Revenus élevés grâce au modèle agricole de « cultures multiples ».
(Baonghean.vn) - Grâce à leur modèle agricole « multi-cultures », la famille de M. Nguyen Van Thuong, résidant dans le hameau de Hoa Nam, ville de Hoa Binh, gagne des centaines de millions de VND par an.
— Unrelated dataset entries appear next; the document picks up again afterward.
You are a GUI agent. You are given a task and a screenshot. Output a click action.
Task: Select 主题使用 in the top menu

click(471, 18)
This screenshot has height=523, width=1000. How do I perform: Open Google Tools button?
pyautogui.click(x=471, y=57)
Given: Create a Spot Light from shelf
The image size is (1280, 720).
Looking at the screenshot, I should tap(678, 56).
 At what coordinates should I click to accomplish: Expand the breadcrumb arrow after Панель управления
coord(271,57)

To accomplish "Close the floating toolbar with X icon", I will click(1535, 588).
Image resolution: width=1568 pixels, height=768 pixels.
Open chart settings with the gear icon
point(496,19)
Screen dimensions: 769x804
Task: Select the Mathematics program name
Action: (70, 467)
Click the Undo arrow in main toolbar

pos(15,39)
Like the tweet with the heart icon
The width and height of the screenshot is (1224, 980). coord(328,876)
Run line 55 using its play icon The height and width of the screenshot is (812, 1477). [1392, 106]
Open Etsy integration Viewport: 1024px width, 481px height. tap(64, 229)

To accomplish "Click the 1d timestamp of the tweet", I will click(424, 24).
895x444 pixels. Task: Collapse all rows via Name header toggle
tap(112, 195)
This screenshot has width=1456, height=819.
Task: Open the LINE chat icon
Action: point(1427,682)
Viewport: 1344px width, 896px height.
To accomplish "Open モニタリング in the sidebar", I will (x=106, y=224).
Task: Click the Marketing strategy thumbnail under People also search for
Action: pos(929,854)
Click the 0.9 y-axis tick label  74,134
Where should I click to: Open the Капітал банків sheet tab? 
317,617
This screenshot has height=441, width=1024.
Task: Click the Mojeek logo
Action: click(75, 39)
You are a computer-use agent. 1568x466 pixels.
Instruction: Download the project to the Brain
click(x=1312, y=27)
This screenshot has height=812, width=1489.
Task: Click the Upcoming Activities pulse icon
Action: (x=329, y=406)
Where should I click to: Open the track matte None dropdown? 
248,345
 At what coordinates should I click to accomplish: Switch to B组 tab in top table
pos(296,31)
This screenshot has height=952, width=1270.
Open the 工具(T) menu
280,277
M. Thuong a expliqué : « Auparavant, sur une superficie de plus d’un hectare, ma famille se consacrait exclusivement à la culture de la mangue, mais la rentabilité était faible. Face à ce constat, après mûre réflexion, je me suis rendu jusqu’à Binh Thuan pour observer des exemples de culture d’arbres fruitiers et mettre en pratique ce que j’y avais appris. C’est ainsi que j’ai choisi de planter en premier lieu le fruit du dragon à chair rouge, car le sol et le climat y sont assez similaires. »
![]() |
| Le verger de pitayas de 360 arbres appartenant à la famille de M. Nguyen Van Thuong. Photo : Dinh Tuan |
Grâce à leurs économies et à un emprunt, sa famille a investi 500 millions de dongs en 2014 pour acheter des plants, construire des piliers en béton pour soutenir les pitayas et installer un système d'irrigation. Trois ans plus tard, le verger de 360 pitayas porte désormais ses fruits et génère un revenu régulier de plus de 100 millions de dongs par récolte.
Selon M. Thuong : le pitaya à chair rouge peut être cultivé dans tout type de sol ; toutefois, il convient de veiller à un bon drainage afin d’éviter la stagnation de l’eau lors de fortes pluies. Pendant les saisons chaudes et sèches, un arrosage approprié est nécessaire, en utilisant de l’herbe ou de la paille pour maintenir l’humidité au pied de la plante. Comme le pitaya est résistant à la sécheresse, peu sensible aux ravageurs et aux maladies, et qu’il ne demande pas beaucoup d’entretien, il se contente d’une fertilisation de base à base de fumier, d’un apport limité d’engrais azoté et d’un ensoleillement suffisant pour prospérer. Pour planter le pitaya, il est nécessaire d’utiliser des poteaux en béton de 2,3 m de haut, en laissant 1,6 m au-dessus du sol pour permettre à la plante de se développer et d’étendre ses branches. La distance entre les rangs et entre les plants doit être de 2,5 m, afin de garantir un accès égal aux nutriments et à la lumière. Pendant la culture, il est important de tailler les branches pour assurer une croissance homogène du feuillage.
![]() |
| M. Thuong taille le jardin de pitayas de sa famille. Photo : Dinh Tuan |
Le fruit du dragon à chair rouge possède une saveur riche, sucrée et rafraîchissante, ce qui explique sa grande popularité et l'absence de pénurie sur le marché. Avec un prix de vente moyen de 25 000 à 30 000 VND/kg, un sao (environ 1 000 mètres carrés) de fruit du dragon à chair rouge peut générer un revenu de 10 à 12 millions de VND, soit un rendement 3 à 4 fois supérieur à celui d'autres cultures agricoles. Un peu plus d'un an après la plantation, les arbres portent leurs premiers fruits, et dès la deuxième année, la production se stabilise. Chaque arbre produit environ 10 à 15 kg de fruits, la récolte s'étalant de mai, lorsque les températures remontent, jusqu'à fin novembre, soit une récolte tous les 25 jours. Fait remarquable, les arbres à fruit du dragon ont une longue durée de vie : il n'est nécessaire de les replanter qu'après une vingtaine d'années.
![]() |
| Le verger de citronniers roses de 150 arbres de la famille de M. Thuong a porté ses fruits. Photo : Dinh Tuan |
Outre les pitayas, sa famille cultive également 150 citronniers verts, 30 avocatiers, 10 jacquiers thaïlandais, 15 pommiers étoilés et 10 cédratiers « main de Bouddha », dont la plupart ont déjà commencé à porter leurs fruits. Selon les calculs de M. Thuong, l'année prochaine, lorsque tous les arbres porteront leurs fruits simultanément, et compte tenu de la récolte des pitayas, sa famille disposera d'un revenu stable de plus de 200 millions de dongs par an. Ce montant n'inclut pas les revenus complémentaires tirés de l'élevage de poulets, de pigeons, etc.